Article and Photos by: Joerg Kliewe
After working and touring extensively with Daniel Lanois, Trixie Whitley is back on her own.
Lanois who has for years been a musical entrepreneur, has also evolved to become an in-demand producer for such top artists as Emmylou Harris, U2 and Neil Young.
When he started his Black Dub project in 2008, he called in Trixie Whitley as a singer. While on a world tour with Black Dub, Trixie kept writing new songs and finished her own debut album. She’s now back on the road again, performing and establishing herself as an outstanding and unique talent.
Her Black Dub experience and the musical legacy of her father, the unique Blues guitarist and musical genius, Chris Whitley, may have weighed heavy on young Trixies’s shoulder. But, once on stage, she makes clear that she is an artist with her own style, creativity and potential.
As a multi-instrumentalist she delivers her songs with a devotion and commitment that honors and reflects her respect for American music traditions.
And when it comes to guitars, Trixie is old school. On most songs she plays a vintage all mahogany Martin 0015 in open tuning. She also grabs an Epiphone Wilshire, along with a very cool and precious ’58 Supro Belmont, the same model that her father has taken on stage.
Moments before a recent show in Cologne, Germany, Guitar International’s Joerg Kliewe met with Trixie, a young woman with her own musical sensitivities, a powerful voice, and the instincts, drive and toughness to forge a long career.

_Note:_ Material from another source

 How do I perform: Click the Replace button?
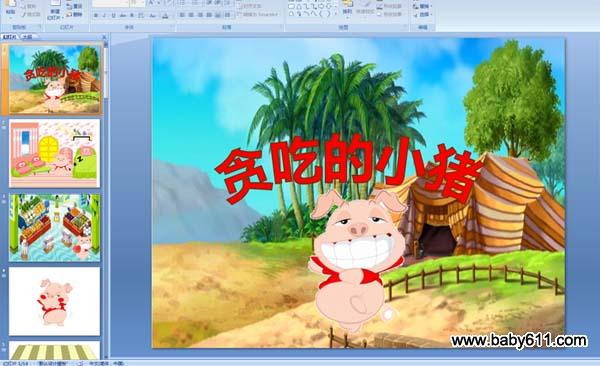pos(423,6)
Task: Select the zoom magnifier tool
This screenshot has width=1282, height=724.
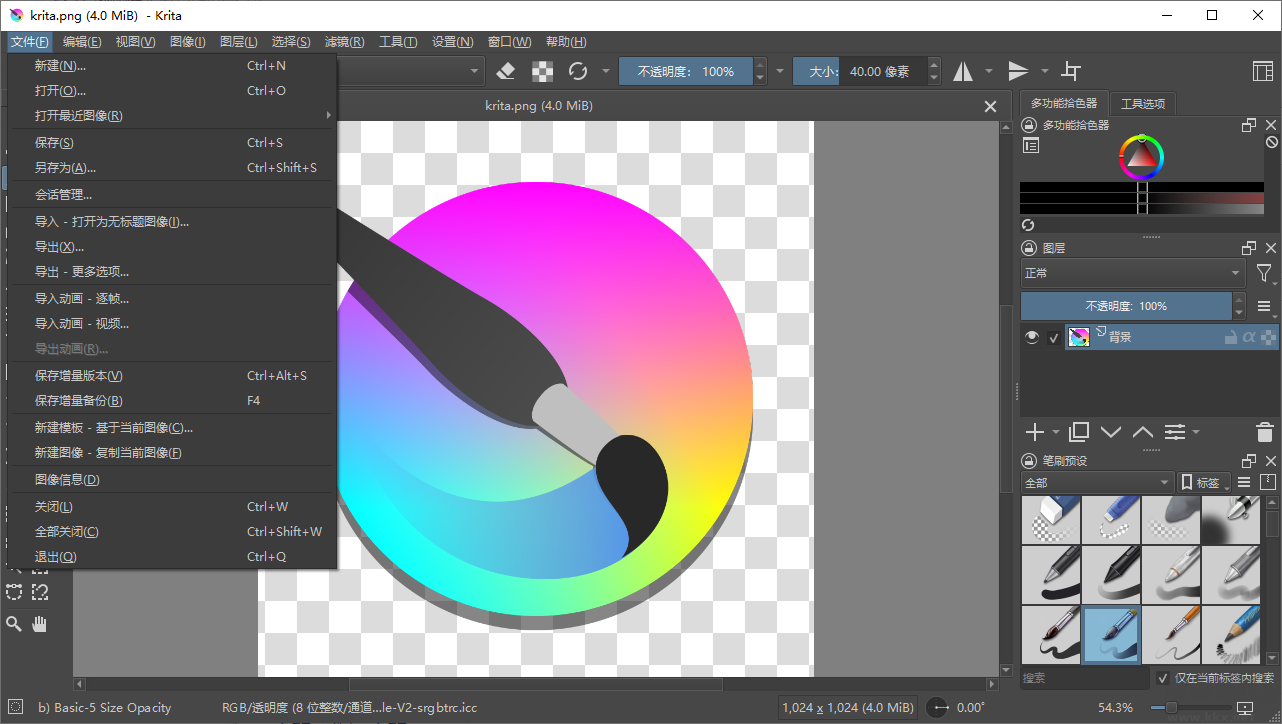Action: point(14,624)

Joerg Kliewe: To begin with I’d like to wish you a happy belated birthday, Trixie! [Trixie turned 25 just days before the interview.]
Trixie Whitley: Wow, how do you know? No one knows. I haven’t got any text messages. Well, thank you.
Joerg: Not even a birthday treat from the band to surprise you?
Trixie Whitley: Nope! I didn’t get a single call for my birthday, except from my mum and my uncle. [Chuckles]
Joerg: Besides that, what is your experience of the current tour so far? You had been extensively playing and touring with Daniel [Lanois] for the last two years: What’s different now?
Trixie Whitley: Yeah it’s great – you know, but it’s weird too. After Black Dub I kind of had a period where I just played solo. That was really good. And it’s now, of course, I realize I have been quite spoiled in terms of the musicians I’m used to playing with.
So, I’m kind of just trying to put a band together again – and it’s great. It’s really nice to able to play my own music again. At the same time I miss Daniel and Brian [Blade], you know. It’s inevitable, but I know we’ll play again in the future. I just really had to go on my own path. Because I started writing music way before I met Daniel.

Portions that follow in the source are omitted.